Brine it, good idea.
Also, if you have a turkey cooker, heat oil to 350F, then drop it in for 2.5 minutes per pound while maintaining 350F.
Have a cold 6-pack ready before starting bird.
Don't cook it on a wooden surface like a deck.
Keep kids away, these things are dangerous. (both kids and turkey cookers)
Slowly drain 6-pack while monitoring temperature and watching for fires

Gateholio
04-06-2008, 02:51 PM
Brine it:wink:

tomahawk
04-07-2008, 10:35 AM
Brine it:wink:

Agree 100%, I brine all commercia frozen turkeys, they are awesome!

newhunterette
04-07-2008, 11:08 AM
Roast Wild Turkey

1 Wild Turkey, cleaned and washed
1 tbsp. salt
1/2 tsp. pepper
5 stalks celery
1/3 cup melted butter
6 bacon slices
6 bacon slices done to a crisp
1 large. onion
6 baby carrots
1 can mushrooms
1 cup Sherry
One cup heavy cream
Wild rice

Sprinkle salt and pepper on turkey. Put onion, mushrooms, carrots and celery in bird's cavity. Place breast side down on a rack in the roasting pan. Dribble melted butter over breast and place bacon strips on top of bird.
Turn bird breast side up 20 minutes before it is done and cover breast with bacon slices. Bake at 350 degrees for 20 minutes per pound or until bird is tender. Deglaze pan, pour off the fat. Remove vegetables and blend on high residue with deglazed pan juices. Add sherry and heavy cream. Add grapes if desired, Serve with wild rice.


Alison:)

Bear36
04-09-2008, 09:06 AM
Thankyou all for the comments and thankyou especially Alison that is great recipe I'll definately try this one....!!!

Greg

Bowzone_Mikey
04-09-2008, 05:36 PM
I usually deepfry turkeys ... before you cook it up tho ... Inject it with some Lousianna hot sauce(Franks is good too), Kikkomans terriaki sauce(must be kikkomans as its the best), and then do a a spice rub on the outside(montreal steak actually is really good) ... let it sit in that concoction for a day or so.... do it a few times to find what you really like ... Thats my fave .. a Hot Terri Bird

3 min per pound at 350 or so ... and you are good

Warning ... do not inject sugar or sucrous based sauces into bird ...other wise the sucrous or sugar will burn and taste like $#!^ .....

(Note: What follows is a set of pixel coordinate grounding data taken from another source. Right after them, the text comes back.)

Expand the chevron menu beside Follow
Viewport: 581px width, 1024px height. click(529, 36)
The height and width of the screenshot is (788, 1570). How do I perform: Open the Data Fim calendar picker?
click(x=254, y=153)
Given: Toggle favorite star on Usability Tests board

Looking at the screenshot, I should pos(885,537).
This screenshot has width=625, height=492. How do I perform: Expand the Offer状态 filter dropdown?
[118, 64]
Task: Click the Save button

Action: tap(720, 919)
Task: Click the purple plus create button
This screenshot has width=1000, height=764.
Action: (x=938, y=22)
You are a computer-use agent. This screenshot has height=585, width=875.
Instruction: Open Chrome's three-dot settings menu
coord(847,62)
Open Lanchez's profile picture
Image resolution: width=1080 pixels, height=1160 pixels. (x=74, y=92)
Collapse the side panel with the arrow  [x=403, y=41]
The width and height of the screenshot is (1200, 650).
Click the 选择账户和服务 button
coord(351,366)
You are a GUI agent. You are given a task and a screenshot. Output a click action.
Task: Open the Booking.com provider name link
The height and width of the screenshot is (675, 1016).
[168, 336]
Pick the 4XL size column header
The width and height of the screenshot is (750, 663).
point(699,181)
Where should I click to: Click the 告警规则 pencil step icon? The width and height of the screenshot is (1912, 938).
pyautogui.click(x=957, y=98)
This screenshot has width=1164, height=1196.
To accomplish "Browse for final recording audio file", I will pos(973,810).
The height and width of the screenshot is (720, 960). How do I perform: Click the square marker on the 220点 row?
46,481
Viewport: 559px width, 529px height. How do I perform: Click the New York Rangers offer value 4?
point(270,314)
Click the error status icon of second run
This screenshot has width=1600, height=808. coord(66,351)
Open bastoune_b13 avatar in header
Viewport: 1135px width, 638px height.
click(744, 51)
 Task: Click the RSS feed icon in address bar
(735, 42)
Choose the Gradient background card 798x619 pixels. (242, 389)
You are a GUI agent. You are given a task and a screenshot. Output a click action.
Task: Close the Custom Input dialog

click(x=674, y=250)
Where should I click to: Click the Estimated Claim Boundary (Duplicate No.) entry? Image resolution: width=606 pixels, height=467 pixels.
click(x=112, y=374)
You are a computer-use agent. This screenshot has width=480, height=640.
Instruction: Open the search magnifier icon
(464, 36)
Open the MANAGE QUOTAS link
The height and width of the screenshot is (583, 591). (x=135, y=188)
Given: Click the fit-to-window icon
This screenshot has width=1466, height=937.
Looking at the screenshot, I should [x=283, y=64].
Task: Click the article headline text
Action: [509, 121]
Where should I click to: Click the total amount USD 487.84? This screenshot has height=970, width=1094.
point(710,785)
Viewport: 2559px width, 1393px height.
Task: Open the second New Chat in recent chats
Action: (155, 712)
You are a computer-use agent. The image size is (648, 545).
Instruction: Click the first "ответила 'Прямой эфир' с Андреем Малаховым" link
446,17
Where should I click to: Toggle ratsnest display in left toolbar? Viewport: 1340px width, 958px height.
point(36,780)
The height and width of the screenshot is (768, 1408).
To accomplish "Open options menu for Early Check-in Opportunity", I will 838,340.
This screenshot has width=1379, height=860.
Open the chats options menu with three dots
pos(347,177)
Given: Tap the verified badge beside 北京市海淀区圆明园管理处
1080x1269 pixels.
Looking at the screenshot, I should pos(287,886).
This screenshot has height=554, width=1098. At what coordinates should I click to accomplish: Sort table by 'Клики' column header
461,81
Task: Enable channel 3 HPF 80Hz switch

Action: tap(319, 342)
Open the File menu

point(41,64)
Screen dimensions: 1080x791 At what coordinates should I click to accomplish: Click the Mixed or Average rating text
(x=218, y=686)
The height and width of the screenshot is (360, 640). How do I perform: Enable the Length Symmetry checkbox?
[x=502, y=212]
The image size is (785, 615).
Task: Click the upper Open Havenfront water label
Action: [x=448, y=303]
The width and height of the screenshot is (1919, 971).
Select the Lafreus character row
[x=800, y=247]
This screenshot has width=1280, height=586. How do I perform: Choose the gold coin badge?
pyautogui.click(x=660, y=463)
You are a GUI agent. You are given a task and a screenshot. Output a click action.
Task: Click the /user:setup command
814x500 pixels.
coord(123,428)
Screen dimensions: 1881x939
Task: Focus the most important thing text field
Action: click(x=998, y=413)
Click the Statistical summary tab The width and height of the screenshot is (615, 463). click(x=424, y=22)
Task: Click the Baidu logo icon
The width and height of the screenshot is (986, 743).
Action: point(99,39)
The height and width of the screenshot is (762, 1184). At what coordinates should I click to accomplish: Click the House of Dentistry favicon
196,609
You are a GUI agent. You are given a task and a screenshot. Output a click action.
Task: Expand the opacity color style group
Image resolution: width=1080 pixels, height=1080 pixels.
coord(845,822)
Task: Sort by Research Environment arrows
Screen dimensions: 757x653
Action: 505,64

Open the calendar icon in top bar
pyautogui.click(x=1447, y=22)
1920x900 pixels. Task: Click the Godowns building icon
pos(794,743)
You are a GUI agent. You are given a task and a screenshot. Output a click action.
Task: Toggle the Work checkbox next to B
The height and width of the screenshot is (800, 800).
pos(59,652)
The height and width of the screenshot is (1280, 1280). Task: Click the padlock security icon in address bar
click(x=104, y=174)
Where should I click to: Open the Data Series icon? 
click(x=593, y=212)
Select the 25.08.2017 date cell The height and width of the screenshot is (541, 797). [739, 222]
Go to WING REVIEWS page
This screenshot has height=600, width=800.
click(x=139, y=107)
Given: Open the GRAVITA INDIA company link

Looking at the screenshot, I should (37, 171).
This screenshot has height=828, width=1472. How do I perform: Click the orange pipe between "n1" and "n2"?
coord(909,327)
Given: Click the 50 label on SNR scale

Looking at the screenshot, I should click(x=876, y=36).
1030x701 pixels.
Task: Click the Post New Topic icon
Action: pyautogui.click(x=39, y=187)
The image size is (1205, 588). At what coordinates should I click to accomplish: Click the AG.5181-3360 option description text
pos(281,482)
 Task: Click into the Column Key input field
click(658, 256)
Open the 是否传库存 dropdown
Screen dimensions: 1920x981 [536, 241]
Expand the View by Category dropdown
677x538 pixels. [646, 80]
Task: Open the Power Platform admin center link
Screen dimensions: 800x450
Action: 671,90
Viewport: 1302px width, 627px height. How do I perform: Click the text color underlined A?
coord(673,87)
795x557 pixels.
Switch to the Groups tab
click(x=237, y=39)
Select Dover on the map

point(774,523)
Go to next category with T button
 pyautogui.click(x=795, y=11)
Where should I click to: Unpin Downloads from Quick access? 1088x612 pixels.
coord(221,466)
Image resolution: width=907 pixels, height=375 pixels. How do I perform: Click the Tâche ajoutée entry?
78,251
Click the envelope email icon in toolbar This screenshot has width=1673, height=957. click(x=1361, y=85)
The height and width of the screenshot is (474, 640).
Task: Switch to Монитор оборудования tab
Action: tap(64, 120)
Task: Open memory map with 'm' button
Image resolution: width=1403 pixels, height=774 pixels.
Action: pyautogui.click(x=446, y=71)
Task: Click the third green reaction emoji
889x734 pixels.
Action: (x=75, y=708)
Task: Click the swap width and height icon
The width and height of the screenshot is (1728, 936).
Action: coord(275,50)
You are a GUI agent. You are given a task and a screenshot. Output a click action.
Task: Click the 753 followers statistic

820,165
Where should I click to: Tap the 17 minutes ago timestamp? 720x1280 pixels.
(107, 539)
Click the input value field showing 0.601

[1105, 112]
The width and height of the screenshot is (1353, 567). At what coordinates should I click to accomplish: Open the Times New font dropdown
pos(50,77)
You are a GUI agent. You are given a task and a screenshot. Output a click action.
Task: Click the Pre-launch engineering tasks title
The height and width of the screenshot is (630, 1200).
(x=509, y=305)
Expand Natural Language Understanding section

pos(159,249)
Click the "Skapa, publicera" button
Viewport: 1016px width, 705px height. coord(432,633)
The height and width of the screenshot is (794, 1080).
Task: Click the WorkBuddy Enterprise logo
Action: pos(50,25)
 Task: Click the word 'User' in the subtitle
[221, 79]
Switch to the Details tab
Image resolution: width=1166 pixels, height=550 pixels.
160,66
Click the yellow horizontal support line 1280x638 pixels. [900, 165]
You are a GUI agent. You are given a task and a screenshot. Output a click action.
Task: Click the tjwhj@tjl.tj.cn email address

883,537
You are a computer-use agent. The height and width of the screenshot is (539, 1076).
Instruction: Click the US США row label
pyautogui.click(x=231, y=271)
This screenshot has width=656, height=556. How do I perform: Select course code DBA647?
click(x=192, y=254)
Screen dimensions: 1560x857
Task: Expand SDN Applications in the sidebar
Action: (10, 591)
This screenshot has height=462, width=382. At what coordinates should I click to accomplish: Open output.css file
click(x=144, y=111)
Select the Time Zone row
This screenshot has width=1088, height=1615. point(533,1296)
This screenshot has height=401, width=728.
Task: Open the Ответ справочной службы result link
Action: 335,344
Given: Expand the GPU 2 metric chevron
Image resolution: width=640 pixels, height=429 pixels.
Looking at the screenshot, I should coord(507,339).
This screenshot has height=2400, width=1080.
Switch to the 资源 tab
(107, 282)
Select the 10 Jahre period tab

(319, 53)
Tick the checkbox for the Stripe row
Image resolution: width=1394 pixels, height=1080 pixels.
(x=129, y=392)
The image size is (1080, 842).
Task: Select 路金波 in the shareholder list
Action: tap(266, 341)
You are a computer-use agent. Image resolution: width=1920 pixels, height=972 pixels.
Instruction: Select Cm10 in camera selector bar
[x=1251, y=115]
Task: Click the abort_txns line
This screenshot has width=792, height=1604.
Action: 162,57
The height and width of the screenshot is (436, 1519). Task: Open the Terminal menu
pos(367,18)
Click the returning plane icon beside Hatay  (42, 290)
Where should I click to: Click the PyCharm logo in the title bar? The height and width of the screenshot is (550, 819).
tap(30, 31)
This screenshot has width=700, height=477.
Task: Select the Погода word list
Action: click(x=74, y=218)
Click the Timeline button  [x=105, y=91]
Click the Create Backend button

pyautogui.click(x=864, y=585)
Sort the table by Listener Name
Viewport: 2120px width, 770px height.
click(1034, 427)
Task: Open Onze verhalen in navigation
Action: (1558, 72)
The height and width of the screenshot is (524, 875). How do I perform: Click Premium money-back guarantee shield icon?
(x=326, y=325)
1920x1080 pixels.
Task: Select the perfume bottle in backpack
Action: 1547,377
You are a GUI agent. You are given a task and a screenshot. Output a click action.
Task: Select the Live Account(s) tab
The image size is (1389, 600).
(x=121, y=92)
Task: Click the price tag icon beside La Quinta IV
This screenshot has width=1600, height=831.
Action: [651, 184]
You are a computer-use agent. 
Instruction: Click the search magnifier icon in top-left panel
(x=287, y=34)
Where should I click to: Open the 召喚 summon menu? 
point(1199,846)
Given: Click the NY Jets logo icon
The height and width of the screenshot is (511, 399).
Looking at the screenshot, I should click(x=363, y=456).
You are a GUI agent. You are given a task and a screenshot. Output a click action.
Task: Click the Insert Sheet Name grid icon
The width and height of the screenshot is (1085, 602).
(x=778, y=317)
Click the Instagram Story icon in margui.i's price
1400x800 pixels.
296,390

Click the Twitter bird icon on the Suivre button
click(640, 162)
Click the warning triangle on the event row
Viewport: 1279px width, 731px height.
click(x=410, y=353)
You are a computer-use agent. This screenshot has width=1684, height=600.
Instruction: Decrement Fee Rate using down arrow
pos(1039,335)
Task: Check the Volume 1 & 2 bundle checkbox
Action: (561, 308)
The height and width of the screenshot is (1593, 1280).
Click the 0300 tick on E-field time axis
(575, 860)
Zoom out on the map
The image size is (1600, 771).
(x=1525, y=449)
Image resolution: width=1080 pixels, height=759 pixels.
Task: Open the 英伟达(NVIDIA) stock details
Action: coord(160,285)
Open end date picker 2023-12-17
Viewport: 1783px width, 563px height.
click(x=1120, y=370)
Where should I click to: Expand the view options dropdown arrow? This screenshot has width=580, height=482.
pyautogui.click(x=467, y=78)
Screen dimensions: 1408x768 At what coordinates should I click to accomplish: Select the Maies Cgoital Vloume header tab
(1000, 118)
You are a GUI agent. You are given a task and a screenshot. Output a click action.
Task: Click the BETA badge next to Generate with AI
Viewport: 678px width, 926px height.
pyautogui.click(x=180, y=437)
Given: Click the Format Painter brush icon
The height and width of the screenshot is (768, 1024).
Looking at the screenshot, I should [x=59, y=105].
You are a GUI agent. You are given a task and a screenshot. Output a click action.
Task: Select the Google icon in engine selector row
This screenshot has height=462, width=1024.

hints to make deepfry turkey easier ....

If storebought keep wrapped and dip into pot filled with water to discover how much oil you will need in pot (keep in mind when oil is hot it expands ..hot oil level will be about 1cm above cold water level ...
If wild ... wrap it tight in garbage bag and do the same thing ...
(also keep in mind you will probally have to add some oil when dipped as there is no fluid going into body caity this way)

When you drop the bird in ... do it very slowly as the oil will hiss and pop and spit at you from the birds moisture ... first reaction is to drop and run ... do not do this ...Oil will spill over . I have a welders glove that i use to protect my arm from steam etc .. Its about a minute and a half process to drop the bird in

Turn off Fire while dipping bird in ... save a whole lot of headache (from cranky over protective people to potential fire)... with a long stick lighter (BBQ lighter) you can fire the flame again no problem once bird is in pot and settled down a bit and lid is on .... Unless your in a 40 below 50mph wind ... you wont lose much heat other than the heat you normally lose when you drop the bird in.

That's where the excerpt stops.